Трапеза прошла спокойно, а после каждый занялся своим делом — Иси точил клинок, Мидзу дремал, а Мика куда-то ушла, вернувшись лишь под вечер. Старший из близнецов к тому моменту как раз проснулся и с ходу принялся объяснять, каким видит их дальнейшее проживание в деревне: раздельным и под разными крышами. Мика не поменялась в лице; Иси подавил желание высказать брату всё, что о нём думает. Они уже целый день провели вместе, а дружелюбной атмосферы так и не сложилось.
— Вы никуда не пойдёте. Будешь сейчас давать нагрузку на ногу — завтра ещё сильнее болеть будет. Подожди, пока не оправишься. Перед сном поменяю вам повязки и уйду в другой дом. Я осмотрела деревню, тут много что хорошо сохранилось. Кстати…
Мика вдруг как-то спонтанно оказалась прямо рядом с Иси и схватила его за рукав. Юноша от неожиданности чуть вздрогнул, но клинок не выпустил — сказывался опыт бойца.
— Я нашла кое-что интересное. Хочу показать до заката, а то совсем темно станет, не разглядим. Мидзу, тебе пока нельзя вставать, а ты, Иси, выглядишь вполне неплохо. Я покажу тебе свои находки.
Так и сказала, «я покажу тебе». Не вопрос, а утверждение, словно ни секунды не сомневалась, что он пойдёт за ней. Иси встал, спрятал клинок за пояс и кивнул — конечно же, он пойдёт. Оставаться в одной комнате с бодрствующим, а от того язвительным и неприятным сейчас братом совершенно ему не хотелось.
Сумерки сгущались над горной деревней медленно, ибо им некуда было спешить — без деревенских жителей надобность в завершении рабочего дня ушла сама собой. Мика и Иси шли среди пустых домов, словно гуляли по рисунку с гравюры укиё-э — мир застыл, не шевелился, не дышал. Звуки шагов, дыхания и быстро бьющегося сердца — вот всё, что слышал Иси.

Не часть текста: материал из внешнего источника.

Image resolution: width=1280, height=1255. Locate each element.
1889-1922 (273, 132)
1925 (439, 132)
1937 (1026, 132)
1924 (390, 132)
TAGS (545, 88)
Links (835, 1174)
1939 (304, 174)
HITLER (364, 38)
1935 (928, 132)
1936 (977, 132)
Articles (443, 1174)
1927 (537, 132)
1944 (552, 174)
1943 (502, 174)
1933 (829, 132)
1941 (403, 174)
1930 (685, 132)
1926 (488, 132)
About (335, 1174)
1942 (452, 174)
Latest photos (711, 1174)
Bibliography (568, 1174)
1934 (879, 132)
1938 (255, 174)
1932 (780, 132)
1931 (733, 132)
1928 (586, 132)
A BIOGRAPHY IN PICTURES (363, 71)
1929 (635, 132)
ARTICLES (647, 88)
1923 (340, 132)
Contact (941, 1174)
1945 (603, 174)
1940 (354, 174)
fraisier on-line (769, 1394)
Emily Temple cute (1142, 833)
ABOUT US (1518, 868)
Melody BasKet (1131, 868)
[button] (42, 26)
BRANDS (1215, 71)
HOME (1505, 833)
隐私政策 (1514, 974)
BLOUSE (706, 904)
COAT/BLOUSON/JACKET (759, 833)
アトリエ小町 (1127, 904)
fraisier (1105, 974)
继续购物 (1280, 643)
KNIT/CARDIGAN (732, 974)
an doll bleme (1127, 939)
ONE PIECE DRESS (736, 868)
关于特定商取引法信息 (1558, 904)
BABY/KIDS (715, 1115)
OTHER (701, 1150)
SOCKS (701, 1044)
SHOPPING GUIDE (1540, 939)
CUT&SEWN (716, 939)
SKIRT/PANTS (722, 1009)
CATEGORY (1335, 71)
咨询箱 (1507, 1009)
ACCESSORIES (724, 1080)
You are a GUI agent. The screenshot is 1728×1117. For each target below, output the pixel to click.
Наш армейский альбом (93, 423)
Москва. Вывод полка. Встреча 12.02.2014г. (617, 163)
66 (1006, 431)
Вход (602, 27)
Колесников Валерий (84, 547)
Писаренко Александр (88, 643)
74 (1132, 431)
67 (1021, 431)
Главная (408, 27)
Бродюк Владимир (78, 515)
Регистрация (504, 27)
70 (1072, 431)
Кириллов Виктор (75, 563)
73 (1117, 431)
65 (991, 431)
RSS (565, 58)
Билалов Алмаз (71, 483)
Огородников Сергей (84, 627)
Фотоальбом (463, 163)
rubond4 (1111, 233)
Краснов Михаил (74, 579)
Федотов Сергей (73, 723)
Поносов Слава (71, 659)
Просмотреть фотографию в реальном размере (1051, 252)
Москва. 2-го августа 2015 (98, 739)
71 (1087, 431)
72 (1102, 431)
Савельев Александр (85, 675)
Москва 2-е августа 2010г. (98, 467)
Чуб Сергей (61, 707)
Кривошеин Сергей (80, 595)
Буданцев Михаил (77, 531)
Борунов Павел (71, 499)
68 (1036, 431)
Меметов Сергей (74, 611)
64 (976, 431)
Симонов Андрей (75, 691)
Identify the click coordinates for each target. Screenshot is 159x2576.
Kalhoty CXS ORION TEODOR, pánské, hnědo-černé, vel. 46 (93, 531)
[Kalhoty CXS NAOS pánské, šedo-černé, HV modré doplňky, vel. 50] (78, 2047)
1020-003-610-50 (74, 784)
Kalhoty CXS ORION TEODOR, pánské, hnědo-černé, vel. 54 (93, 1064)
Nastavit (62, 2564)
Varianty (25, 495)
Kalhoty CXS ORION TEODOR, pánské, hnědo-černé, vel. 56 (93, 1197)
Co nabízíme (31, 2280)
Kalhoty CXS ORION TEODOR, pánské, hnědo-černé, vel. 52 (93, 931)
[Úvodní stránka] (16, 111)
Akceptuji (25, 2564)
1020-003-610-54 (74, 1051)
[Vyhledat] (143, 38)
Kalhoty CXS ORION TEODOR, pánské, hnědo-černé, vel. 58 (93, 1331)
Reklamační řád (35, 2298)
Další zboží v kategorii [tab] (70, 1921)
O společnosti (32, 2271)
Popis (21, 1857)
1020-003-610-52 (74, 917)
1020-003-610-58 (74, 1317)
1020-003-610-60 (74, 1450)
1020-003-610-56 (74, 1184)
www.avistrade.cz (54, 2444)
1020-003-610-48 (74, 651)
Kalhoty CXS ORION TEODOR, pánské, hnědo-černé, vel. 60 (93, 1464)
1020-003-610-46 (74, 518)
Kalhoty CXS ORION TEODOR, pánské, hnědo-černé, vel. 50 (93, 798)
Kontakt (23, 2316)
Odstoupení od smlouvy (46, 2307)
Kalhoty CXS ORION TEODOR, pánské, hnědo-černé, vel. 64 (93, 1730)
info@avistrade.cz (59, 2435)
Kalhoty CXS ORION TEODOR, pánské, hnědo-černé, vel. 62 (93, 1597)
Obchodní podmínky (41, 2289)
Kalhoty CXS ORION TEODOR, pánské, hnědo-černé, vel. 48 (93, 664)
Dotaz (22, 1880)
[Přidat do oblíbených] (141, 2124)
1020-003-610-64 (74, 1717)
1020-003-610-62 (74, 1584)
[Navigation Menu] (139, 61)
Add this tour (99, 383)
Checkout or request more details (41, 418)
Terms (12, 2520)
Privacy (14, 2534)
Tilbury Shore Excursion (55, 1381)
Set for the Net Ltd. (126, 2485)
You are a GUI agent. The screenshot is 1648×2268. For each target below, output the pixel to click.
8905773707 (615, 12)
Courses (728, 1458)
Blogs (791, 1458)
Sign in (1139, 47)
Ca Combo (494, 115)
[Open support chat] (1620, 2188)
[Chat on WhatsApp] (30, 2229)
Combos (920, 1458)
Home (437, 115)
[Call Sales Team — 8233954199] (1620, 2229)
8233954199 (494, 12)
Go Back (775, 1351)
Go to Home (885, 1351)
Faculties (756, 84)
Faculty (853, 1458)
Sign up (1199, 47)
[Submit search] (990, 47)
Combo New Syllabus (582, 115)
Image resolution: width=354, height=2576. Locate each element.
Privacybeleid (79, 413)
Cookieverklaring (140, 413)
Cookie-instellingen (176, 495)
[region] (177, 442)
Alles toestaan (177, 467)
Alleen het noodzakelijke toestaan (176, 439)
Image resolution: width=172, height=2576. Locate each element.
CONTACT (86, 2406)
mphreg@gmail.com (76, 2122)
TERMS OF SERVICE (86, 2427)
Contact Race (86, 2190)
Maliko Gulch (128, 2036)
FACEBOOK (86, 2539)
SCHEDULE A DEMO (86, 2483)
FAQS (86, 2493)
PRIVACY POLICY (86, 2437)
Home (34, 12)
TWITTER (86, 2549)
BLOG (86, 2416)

В какой-то момент Мика сделала ему знак остановиться — это имело смысл, ведь они прошли деревню почти что насквозь, оказавшись где-то в другом её конце. Дальше начиналась окружавшая её стена, а в ней виднелись ещё одни ворота, такие же, через которые они вошли — но, в отличие от своего близнеца с другого края, эти ворота были в прекрасном состоянии и, похоже, заперты.
— Втроём мы сможем их как-нибудь открыть или сломать, я думаю. Если будем действовать вместе, мы выберемся. За воротами должна быть дорога — она приведёт нас куда-нибудь. Осталось лишь переждать ночь, и чтобы нога твоего брата немного зажила. Он не пройдёт далеко с вывихом.
— Пройдёт, ты его не знаешь. Мидзу скотина, но очень живучая, — хохотнул Иси.
— Ты его очень любишь, — улыбнулась Мика, убирая с лица прядку волос, уже почти слившихся с вступившей в свои владения темнотой вокруг. — И он тебя. Поэтому он пытается меня отпугнуть. Боится, что я тебя украду.
— Да нет, это он просто вредный, и ещё хам. Он со всеми такой, — что-то в словах Мики, однако, заставило юношу задуматься. Мидзу что, боится, что Иси когда-нибудь от него уйдёт? Что он захочет осесть в каком-нибудь селе, жениться, растить детей и работать в поле, тогда как Мидзу такая жизнь была противна? Почему-то думать о подобном было жутко. Нет, Иси никогда не бросит брата, они единое целое. И всё же… Неужели это значит, что он никогда не полюбит, никогда не найдёт себе места в этой жизни? Что Мидзу привязал его к себе и будет таскать по свету, пока их не прирежут на
каком-нибудь задании? И что хорошего в такой судьбе?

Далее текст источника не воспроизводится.